Rightfully so. You need to rid your head of top gun and 60 degree boresight sidewinders.
>>I think you should look up what "full aspect" means
>Marketing buzzword?
There are no "dead spots" behind the plane, faggot. A Eurofighter is riddled with 360 degree sensors, if you come close enough to one that a short range missile shot into it's rear is a possibility, you're 100% tracked and your possible flight envelope is being projected by the computer already. It doesn't matter if a sensor looses track of you for a second, there is still more than sufficient target data to guide the IRIS-T in the proper initial direction, and the IRIS-T can independently then aquire a lock after launch.
You have a strange idea about modern jet capabilities.
>>Looks more like the missile actually flipping than turning. advanced TVC is quite something.
>That's not turning, that's nosepointing, it still needs to burn away the imparted velocity from the fighter(deltaV problem)

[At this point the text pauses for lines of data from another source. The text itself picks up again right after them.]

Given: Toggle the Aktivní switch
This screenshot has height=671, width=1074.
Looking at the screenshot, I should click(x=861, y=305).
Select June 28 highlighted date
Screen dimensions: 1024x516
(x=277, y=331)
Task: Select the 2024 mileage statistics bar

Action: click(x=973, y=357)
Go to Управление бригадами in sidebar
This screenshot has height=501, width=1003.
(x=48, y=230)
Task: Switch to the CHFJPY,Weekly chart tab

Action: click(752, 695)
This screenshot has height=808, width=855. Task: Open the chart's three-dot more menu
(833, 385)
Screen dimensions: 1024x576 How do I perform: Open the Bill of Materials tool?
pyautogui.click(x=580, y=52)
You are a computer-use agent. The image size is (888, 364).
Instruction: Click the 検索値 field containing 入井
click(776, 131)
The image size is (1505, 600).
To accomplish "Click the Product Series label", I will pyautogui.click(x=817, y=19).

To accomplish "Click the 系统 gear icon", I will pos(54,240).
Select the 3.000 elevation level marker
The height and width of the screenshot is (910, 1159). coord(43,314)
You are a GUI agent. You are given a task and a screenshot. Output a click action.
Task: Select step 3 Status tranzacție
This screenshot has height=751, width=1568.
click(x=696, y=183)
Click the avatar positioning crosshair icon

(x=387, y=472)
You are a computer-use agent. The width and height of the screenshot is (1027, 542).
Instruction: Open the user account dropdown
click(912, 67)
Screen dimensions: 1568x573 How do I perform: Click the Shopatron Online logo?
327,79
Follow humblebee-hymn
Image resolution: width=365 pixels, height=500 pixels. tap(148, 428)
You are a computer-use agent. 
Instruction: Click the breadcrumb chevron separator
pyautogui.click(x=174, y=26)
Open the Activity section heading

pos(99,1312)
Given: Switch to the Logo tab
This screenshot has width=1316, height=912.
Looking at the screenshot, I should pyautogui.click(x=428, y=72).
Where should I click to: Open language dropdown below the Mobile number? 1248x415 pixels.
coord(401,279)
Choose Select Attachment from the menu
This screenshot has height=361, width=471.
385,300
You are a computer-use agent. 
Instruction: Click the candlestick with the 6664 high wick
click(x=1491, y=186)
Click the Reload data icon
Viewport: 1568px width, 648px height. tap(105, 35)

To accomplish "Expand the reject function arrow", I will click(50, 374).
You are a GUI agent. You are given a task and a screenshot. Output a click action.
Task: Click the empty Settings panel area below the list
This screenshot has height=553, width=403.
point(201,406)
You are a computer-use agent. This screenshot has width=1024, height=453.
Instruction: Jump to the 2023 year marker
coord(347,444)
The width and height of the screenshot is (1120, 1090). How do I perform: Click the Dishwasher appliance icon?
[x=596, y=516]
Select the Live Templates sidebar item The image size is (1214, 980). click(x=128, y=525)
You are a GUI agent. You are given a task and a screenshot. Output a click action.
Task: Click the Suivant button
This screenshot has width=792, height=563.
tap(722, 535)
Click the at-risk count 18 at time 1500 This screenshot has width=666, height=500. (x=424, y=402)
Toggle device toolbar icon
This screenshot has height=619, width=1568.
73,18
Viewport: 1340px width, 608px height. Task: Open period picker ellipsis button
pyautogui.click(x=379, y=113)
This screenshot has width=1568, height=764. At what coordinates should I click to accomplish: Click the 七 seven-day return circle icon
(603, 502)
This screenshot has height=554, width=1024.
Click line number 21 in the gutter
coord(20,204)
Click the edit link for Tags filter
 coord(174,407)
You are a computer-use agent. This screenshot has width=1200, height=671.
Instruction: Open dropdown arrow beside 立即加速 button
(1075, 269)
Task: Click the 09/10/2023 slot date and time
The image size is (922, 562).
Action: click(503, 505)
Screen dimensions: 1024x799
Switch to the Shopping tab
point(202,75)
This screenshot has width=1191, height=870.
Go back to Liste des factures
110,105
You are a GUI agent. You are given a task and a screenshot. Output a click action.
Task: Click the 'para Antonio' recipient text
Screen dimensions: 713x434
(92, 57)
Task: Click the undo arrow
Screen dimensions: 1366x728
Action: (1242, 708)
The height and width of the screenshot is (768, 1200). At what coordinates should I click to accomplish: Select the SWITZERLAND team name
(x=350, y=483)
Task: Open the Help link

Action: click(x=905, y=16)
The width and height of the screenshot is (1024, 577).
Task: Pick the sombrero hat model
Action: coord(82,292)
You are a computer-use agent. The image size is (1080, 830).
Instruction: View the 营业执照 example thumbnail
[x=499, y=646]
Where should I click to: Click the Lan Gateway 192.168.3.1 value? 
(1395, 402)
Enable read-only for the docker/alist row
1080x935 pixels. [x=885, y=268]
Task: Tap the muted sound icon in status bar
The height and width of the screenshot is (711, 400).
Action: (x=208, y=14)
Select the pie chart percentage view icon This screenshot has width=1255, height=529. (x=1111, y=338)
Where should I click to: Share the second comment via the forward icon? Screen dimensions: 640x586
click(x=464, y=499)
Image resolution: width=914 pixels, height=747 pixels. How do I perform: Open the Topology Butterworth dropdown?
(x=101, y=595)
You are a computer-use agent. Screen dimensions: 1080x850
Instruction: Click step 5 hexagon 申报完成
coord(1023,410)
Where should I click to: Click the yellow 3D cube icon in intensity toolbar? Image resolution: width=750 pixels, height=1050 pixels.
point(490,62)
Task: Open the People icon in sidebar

Man you're dense. If the Eurofighter is zooming away from a potential target that fast that an IRIS-T can't do a flip and burn to it, then the potential target won't be able to launch a missile in return anyways, because guess what
If the deltaV between EurofighterTarget is too big, the deltaV between TargetEurofighter IS ALSO TOO BIG.
>and then it's going to struggle with being able to change DIRECTION (not orientation) fast enough to engage
What you mean is velocity, not direction. Jesus.
>with a fighter in tight circle flow.
I thought we're talking F-35 here. No tight circles there ;^)
>Lol, come on dude.
You don't even know the basic terms, obviously your understanding is extremely limited and thus your partaking in this discussion is utterly futile.